The problem: After checking the listing below, say how many of its lines contain the string "will". Only the number is needed.

Segment Start: Given records

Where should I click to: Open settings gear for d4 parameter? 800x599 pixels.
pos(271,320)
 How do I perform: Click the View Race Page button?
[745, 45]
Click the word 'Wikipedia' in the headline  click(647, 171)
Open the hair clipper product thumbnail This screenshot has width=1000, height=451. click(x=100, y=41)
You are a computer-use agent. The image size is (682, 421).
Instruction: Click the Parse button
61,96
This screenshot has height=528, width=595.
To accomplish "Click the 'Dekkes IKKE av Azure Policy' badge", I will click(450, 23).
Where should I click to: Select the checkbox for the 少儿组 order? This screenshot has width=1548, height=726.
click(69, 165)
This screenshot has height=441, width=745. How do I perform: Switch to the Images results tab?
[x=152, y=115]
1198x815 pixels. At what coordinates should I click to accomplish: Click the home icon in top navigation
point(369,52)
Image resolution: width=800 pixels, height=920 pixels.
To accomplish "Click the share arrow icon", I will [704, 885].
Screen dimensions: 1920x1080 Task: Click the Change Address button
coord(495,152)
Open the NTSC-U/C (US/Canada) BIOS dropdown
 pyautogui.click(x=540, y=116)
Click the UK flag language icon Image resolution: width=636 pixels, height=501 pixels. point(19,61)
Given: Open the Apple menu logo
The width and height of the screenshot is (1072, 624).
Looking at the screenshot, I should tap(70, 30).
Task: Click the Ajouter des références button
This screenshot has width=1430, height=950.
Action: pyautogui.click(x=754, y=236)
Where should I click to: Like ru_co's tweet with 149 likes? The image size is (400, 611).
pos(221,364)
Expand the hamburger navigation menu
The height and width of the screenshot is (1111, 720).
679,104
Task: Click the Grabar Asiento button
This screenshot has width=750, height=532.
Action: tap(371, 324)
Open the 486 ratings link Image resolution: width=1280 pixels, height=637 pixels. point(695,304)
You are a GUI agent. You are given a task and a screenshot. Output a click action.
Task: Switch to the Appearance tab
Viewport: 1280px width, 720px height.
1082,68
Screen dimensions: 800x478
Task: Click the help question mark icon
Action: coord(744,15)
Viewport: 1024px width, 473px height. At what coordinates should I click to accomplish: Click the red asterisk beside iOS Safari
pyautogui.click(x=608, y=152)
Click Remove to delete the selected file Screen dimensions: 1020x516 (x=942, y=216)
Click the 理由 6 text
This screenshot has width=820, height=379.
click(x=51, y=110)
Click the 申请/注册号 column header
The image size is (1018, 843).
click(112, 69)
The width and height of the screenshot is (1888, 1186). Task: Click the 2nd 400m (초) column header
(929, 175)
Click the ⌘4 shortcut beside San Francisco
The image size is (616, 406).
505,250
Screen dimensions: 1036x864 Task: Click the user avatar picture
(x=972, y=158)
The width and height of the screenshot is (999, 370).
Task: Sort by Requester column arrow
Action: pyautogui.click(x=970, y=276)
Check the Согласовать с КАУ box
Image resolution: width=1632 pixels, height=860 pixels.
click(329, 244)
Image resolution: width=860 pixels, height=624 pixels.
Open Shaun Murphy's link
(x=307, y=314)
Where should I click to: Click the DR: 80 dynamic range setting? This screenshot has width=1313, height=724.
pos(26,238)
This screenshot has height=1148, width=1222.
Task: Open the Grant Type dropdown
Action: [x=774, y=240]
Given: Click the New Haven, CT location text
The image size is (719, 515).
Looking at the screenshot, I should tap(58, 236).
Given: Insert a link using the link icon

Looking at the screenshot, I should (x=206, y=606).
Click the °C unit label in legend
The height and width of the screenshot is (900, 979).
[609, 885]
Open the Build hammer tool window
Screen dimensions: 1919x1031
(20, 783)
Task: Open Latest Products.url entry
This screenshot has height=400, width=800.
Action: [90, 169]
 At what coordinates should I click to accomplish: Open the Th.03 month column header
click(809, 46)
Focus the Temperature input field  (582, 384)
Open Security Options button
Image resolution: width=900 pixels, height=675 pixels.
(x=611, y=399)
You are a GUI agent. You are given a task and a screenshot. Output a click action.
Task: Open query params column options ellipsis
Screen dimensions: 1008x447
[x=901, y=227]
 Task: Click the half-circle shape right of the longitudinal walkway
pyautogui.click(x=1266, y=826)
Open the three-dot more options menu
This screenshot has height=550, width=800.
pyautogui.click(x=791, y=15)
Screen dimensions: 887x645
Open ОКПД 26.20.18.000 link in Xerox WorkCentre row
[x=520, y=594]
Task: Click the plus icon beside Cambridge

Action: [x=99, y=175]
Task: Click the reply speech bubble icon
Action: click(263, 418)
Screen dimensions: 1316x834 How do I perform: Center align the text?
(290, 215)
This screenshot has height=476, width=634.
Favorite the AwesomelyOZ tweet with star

Segment End: Given records

Answer: 2